-- 引文段落 --

西班牙《对外政策》双月刊网站1月1日发表一篇文章称,拜登面临“漫长的美国冬天”。作者是西班牙前驻北约、美国大使海梅·德奥赫达,全文摘编如下:

冬天来了,树木失去了叶子,乔·拜登总统的幻想也破灭了。对美国来说,国际和国内层面的前景都是黯淡的:气候灾难引发严重后果、在欧洲面临俄罗斯日益增长的政治和军事威胁、在东方则面临中国的激烈竞争。而在其国内,美国面临其政治制度的严重削弱。

两党的鹰派都谴责拜登对俄罗斯妥协。首先他们希望华盛顿能以果断的军事援助进行干预;然后他们确信,如果美国威胁要进行军事干预,普京就会退让。然而,共和党人的反对声并不像以前那样大,因为他们都还记得特朗普与俄罗斯的争议性联系。

在阿富汗的灾难性撤军之后,所有民意调查都表明,美国社会绝不会再支持在国外进行新的军事干预,因为这种干预可能会演变为严重的国际冲突。

普京在测试他的美国和欧洲对手的实力和决心。虽然不能排除各种可能性,但现在与其说是军事入侵乌克兰,不如说是对基辅统治的稳定性施加影响。

-- 任务要求 --
找出上面这篇谈拜登面临“漫长的美国冬天”的文章里出现的全部人名，逐一列出。

(已存储的数据条目)

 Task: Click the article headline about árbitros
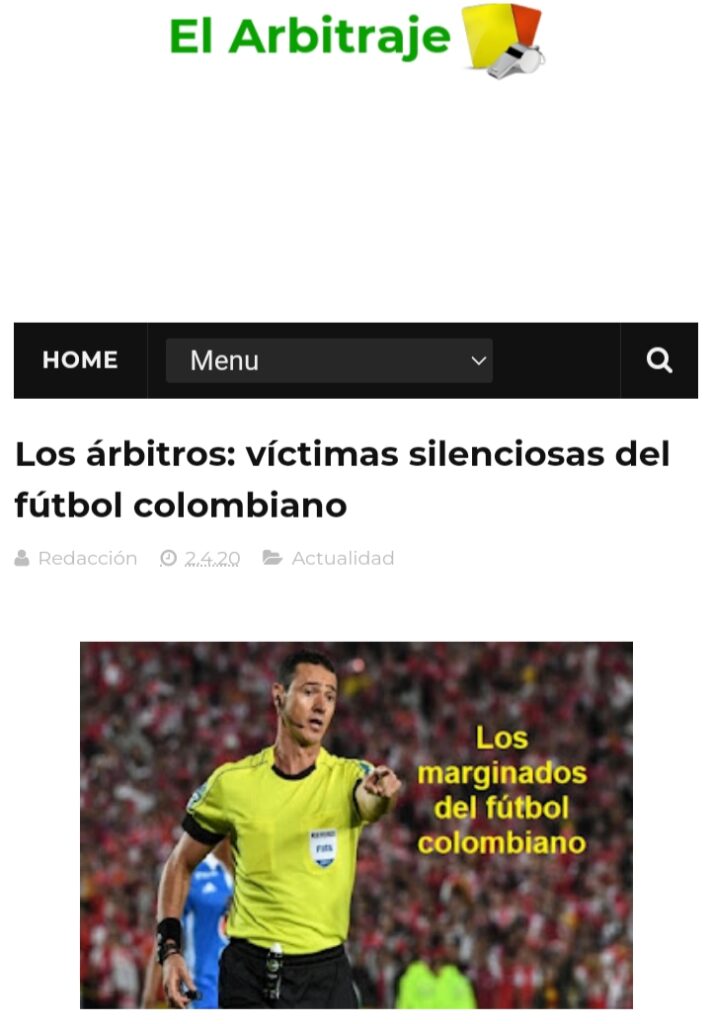pos(342,479)
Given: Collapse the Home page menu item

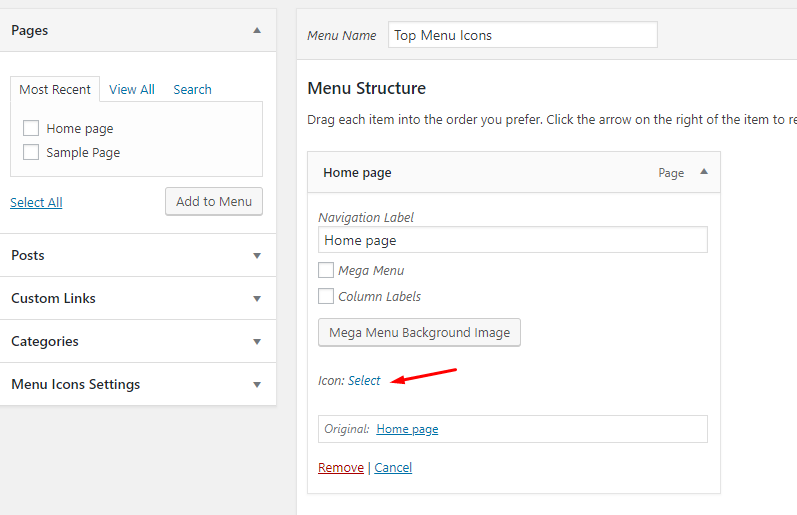Looking at the screenshot, I should pos(704,172).
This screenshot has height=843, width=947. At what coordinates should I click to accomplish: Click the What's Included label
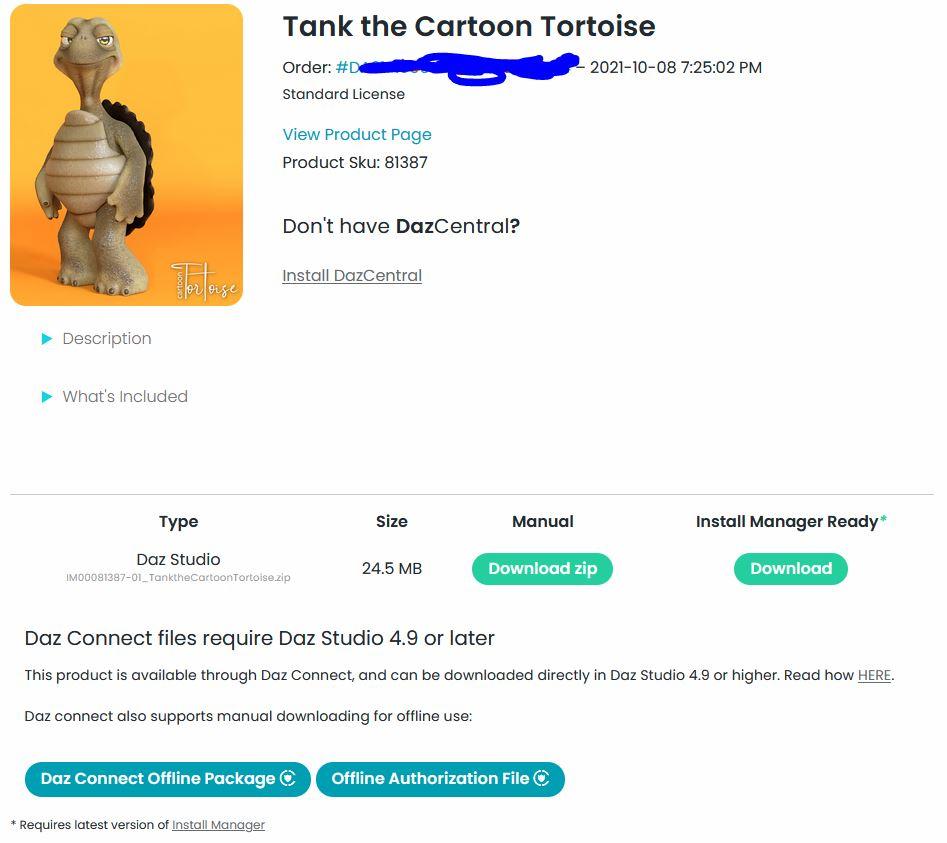click(125, 397)
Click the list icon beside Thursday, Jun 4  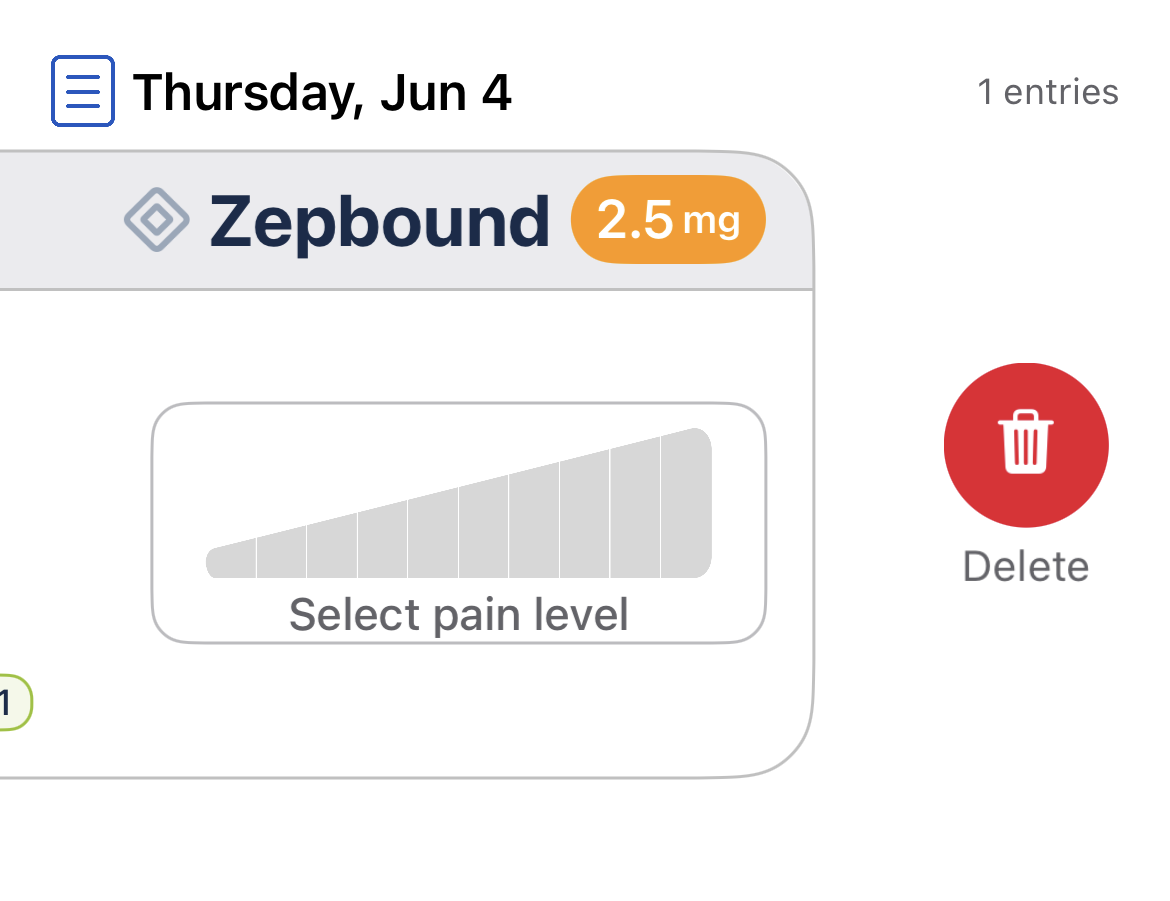(83, 91)
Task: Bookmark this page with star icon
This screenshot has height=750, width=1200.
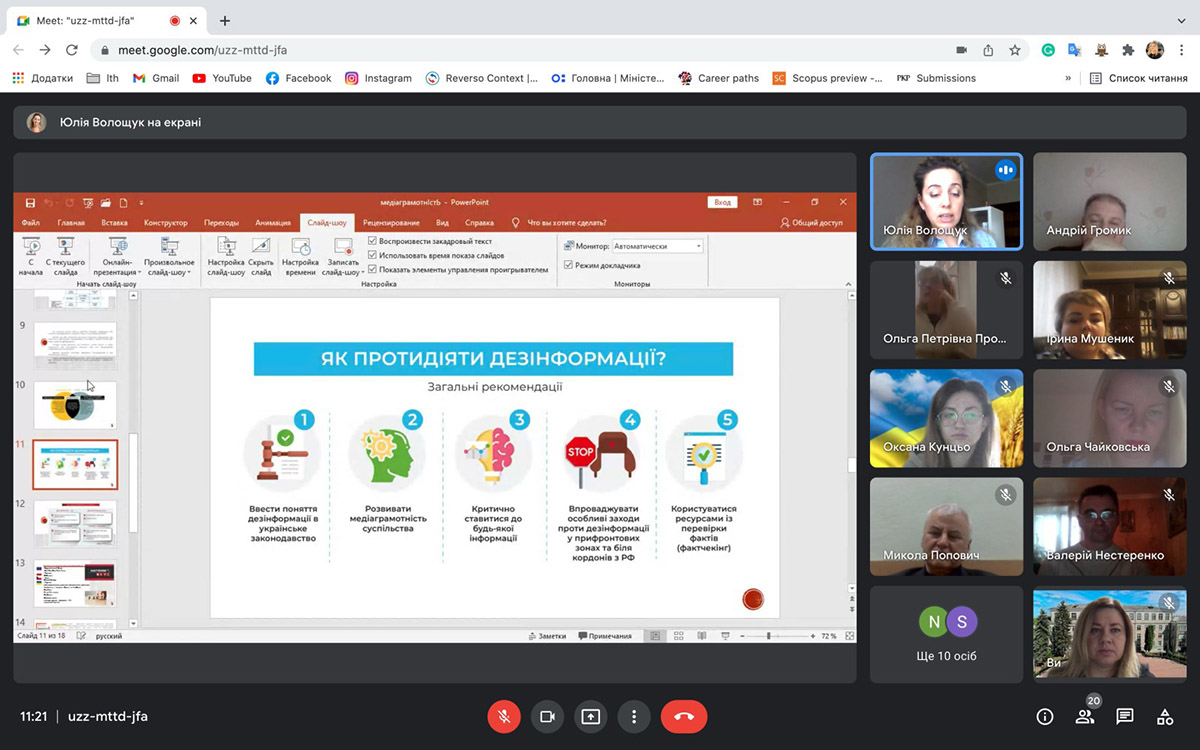Action: 1015,50
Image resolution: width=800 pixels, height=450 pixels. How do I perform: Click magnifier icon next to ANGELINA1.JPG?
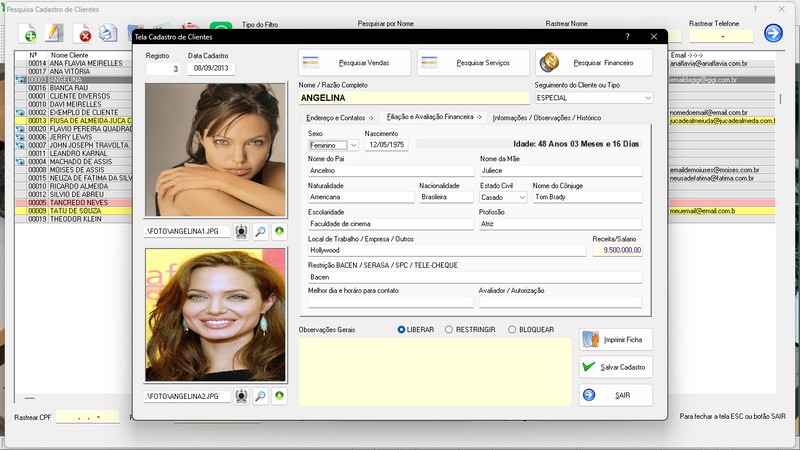(x=260, y=232)
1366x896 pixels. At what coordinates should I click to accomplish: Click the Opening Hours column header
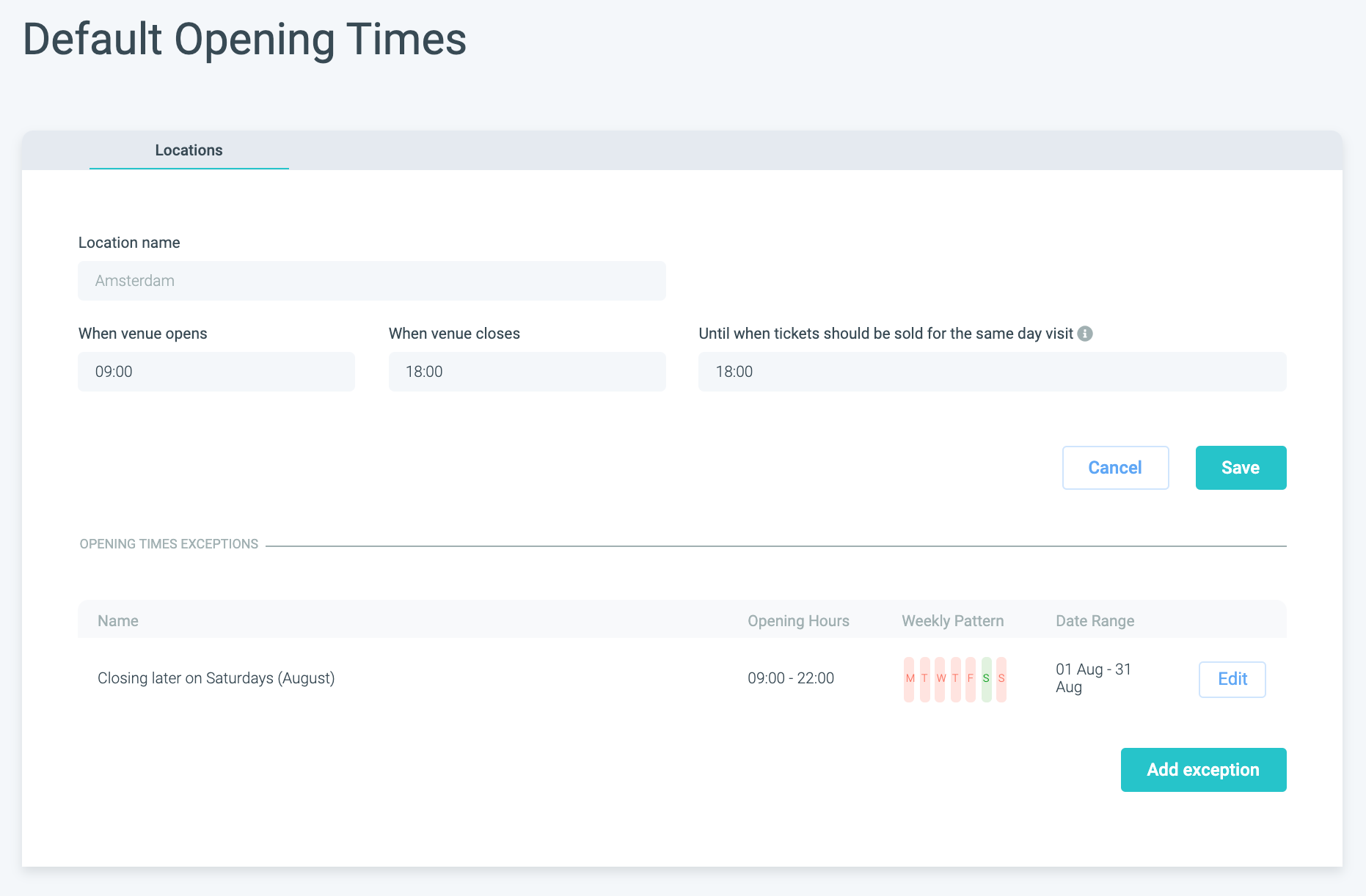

-- 本题结果 --
海梅·德奥赫达、乔·拜登、特朗普、普京